The difference between the standard to be applied to a longshoreman and a pier superintendent or hiring agent may be a nice one, but it is one of substance and of sufficient importance that the Legislature understandably drew a distinction between longshoremen and supervisory personnel. In the case of longshoremen, conviction of a crime is ground for the exercise of discretion upon the part of the commission in denying an application for registration. In the case of a pier superintendent or hiring agent, conviction of a crime within a period of five years is a disqualification, with a discretion in the commission to waive or remove the ineligibility upon a finding that the applicant has submitted satisfactory evidence that he has for a period of not less than five years so conducted himself as to warrant a grant of such a license.

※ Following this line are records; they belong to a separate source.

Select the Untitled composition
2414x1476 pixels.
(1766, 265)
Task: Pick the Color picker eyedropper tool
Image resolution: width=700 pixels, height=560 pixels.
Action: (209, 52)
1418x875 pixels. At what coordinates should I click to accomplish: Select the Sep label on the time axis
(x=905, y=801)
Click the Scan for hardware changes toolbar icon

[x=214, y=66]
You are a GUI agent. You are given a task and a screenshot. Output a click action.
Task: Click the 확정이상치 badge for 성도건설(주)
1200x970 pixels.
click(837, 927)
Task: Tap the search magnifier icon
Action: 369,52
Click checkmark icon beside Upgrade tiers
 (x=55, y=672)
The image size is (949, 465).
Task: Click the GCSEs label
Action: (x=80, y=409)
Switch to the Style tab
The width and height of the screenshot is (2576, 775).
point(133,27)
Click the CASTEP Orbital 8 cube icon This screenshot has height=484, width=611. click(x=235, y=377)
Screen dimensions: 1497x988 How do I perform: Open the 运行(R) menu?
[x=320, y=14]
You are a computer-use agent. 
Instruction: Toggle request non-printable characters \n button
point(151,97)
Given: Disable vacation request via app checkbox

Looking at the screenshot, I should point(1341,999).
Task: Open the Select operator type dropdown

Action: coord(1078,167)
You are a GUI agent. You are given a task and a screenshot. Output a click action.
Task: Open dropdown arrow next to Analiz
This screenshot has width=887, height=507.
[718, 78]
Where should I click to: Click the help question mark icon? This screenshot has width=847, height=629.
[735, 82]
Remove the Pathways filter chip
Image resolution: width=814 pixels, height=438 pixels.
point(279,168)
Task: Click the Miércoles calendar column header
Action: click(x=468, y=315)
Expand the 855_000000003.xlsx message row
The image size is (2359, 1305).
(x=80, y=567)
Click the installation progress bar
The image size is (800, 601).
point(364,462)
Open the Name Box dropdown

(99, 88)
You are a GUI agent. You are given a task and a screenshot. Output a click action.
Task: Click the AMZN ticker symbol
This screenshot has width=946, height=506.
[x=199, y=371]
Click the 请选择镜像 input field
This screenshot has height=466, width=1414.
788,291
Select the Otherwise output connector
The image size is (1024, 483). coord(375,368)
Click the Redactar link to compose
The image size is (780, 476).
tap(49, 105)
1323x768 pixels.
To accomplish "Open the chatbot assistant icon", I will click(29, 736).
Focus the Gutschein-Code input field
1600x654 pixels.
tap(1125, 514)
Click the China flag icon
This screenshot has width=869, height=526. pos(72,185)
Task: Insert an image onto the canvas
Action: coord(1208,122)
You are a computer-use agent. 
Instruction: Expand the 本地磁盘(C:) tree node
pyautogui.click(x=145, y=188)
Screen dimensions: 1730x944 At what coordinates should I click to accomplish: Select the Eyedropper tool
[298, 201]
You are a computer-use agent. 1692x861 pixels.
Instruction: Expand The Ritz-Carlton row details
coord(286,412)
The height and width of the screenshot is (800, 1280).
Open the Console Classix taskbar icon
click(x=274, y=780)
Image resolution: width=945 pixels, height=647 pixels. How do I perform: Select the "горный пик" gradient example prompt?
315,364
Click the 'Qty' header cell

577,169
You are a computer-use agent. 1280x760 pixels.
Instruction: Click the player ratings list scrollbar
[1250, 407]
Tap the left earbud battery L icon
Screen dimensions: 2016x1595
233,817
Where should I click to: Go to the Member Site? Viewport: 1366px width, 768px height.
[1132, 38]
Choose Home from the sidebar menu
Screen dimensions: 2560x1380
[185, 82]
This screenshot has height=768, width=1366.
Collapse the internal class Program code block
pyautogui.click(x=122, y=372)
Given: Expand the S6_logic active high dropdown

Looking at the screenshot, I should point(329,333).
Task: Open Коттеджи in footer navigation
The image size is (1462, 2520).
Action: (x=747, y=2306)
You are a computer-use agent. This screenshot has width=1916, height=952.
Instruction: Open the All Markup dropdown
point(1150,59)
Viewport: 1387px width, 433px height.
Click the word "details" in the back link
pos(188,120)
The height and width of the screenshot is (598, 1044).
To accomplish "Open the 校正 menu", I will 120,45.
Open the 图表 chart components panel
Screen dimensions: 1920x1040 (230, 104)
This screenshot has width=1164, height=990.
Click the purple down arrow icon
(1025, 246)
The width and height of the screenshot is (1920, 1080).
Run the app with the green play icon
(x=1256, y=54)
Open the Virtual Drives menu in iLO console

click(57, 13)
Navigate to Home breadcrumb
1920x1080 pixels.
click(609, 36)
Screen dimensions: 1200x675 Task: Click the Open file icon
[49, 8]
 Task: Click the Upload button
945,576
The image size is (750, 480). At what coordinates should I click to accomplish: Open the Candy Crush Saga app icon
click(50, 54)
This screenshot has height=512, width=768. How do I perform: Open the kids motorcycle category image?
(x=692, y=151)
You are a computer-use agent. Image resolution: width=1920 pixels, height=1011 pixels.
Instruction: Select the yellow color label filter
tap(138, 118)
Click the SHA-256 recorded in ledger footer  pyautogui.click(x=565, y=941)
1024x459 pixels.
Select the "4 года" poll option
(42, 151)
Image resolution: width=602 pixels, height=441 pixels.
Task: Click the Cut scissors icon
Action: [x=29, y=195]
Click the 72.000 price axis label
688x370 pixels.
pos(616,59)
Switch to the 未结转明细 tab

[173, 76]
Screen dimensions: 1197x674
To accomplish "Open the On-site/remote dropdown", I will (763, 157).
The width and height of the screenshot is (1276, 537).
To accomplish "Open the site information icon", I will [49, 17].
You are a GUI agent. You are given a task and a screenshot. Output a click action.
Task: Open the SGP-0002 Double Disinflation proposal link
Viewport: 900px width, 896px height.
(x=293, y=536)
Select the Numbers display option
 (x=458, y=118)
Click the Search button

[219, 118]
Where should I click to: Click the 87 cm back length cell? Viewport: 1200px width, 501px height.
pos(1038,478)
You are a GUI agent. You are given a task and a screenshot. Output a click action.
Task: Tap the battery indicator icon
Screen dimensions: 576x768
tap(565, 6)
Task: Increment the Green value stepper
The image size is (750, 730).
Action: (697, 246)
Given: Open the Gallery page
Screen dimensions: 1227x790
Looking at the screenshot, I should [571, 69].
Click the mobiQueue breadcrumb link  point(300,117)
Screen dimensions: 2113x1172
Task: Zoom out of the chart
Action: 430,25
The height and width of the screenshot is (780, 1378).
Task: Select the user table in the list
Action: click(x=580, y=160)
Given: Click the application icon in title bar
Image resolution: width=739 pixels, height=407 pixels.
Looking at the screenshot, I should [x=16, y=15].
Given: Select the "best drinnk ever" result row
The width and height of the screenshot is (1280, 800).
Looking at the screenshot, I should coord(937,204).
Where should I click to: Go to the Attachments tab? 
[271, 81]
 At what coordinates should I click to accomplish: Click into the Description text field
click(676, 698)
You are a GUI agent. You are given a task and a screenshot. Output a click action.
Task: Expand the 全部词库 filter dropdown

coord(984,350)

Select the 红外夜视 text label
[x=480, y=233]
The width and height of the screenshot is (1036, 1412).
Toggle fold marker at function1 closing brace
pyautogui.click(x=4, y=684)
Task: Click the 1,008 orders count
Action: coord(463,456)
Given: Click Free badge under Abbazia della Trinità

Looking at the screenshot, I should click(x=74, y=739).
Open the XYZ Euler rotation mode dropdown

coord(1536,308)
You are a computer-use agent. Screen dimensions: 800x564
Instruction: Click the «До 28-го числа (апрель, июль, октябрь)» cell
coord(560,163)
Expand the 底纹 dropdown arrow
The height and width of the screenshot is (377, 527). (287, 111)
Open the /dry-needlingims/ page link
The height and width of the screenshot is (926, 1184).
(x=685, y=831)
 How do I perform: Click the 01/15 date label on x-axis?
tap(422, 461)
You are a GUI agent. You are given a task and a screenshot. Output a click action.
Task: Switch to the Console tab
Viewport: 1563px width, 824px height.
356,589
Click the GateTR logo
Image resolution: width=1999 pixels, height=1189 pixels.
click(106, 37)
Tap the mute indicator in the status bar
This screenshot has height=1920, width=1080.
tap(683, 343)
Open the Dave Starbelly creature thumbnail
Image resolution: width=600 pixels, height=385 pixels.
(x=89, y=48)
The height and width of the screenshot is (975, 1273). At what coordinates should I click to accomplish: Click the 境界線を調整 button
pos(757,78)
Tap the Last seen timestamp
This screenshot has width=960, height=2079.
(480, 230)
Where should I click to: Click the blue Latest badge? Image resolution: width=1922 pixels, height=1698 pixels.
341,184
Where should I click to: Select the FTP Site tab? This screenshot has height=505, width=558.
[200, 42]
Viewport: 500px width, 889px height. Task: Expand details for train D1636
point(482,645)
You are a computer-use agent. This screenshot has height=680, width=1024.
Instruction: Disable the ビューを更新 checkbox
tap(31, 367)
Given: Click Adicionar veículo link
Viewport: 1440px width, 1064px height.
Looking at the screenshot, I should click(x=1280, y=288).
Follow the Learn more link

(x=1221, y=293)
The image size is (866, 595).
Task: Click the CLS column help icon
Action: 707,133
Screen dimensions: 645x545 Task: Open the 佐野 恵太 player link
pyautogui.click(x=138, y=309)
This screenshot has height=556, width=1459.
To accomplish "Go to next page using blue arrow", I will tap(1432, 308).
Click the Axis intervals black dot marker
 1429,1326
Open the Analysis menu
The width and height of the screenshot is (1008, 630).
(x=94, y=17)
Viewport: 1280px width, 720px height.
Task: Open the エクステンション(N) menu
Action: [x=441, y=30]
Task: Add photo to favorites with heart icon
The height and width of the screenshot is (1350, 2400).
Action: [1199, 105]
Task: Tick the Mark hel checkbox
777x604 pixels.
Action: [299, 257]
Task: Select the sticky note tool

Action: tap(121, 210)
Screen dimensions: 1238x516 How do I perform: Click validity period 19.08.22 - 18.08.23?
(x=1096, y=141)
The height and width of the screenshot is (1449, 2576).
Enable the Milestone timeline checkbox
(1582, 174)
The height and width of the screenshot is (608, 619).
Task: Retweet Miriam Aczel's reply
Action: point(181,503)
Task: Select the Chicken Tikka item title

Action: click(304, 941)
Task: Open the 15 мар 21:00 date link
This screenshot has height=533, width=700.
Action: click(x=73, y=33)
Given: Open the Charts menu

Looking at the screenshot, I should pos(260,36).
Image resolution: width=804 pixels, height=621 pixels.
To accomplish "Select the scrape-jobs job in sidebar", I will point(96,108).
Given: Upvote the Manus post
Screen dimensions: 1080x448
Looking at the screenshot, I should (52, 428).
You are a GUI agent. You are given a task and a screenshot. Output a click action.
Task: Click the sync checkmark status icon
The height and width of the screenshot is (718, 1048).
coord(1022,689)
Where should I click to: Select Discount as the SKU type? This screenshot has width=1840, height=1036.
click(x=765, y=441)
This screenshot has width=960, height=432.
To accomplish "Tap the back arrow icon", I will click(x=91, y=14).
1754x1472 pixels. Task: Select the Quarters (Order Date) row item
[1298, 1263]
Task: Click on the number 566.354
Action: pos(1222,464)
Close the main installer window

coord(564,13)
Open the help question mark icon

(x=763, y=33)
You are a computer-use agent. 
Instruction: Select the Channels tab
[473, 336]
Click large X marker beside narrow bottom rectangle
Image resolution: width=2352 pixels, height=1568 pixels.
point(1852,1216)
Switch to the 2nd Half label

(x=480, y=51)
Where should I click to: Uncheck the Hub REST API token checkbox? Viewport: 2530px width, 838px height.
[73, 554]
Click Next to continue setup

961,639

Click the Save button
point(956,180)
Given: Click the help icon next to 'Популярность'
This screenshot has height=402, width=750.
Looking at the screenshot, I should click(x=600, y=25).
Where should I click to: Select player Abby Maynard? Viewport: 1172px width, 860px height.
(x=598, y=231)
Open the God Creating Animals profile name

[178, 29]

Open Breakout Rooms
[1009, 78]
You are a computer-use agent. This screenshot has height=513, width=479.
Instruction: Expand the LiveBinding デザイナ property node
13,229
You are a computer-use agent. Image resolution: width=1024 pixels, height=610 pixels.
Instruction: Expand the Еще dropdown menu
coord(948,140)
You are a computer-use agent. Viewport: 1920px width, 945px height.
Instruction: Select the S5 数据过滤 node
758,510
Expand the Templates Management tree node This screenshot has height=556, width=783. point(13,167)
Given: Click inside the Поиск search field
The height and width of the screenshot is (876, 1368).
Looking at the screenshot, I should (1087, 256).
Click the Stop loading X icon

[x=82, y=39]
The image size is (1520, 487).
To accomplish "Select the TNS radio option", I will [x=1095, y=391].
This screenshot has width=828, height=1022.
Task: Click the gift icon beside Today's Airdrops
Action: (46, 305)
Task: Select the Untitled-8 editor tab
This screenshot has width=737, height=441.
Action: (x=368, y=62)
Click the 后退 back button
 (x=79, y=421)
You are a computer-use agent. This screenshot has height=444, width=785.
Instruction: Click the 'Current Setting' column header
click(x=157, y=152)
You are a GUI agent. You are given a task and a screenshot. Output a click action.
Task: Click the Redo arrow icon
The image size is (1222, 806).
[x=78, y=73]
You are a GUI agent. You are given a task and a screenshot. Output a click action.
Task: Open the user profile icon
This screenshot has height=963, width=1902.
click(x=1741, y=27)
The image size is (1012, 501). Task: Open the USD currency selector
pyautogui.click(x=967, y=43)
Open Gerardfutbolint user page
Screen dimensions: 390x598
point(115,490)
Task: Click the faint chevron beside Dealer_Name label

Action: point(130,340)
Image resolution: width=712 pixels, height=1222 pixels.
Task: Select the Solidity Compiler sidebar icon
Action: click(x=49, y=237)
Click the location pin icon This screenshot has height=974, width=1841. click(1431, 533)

The difference is that in the latter ease the disqualification upon conviction is positive and automatic and the burden is upon the applicant to show convincing ground for removing the disqualification. In the case of a longshoreman, however, conviction of a crime is not a disqualification but merely a factor to be taken into consideration in the exercise of the commission’s discretion in granting or denying registration. In the findings of the hearing officer in the present case, the hearing officer reported after summarizing the evidence — The evidence produced by the applicant is insufficient to justify the Commission in waiving his statutory disqualification. It is recommended, tnerefore, that his application be denied.” There was no statutory disqualification.

Clearly, although unwittingly, the hearing officer was imposing upon petitioner the test for a pier superintendent or hiring agent. He was placing upon petitioner a higher burden than the law required. This error was also reflected in the order of the commission. It does not seem to me that we would be justified in saying that the action of the commission would have been the same had the *837proper standard been observed. It would be an affront to the law, carefully delineated, to assimilate tests and standards and definitions of discretion which for recognizable reasons were intended to be different. It would likewise be grossly unfair to the individual who might pass a lesser test although failing the higher one. I therefore dissent and vote to annul the order appealed from and remand the matter to the commission for further consideration.

Cohn, Callahan, and Breitel, JJ., concur in decision; Peek, P. J., dissents in opinion in which Rabin, J., concurs.

Determination confirmed, with $50 costs and disbursements to the respondents, and the petition dismissed.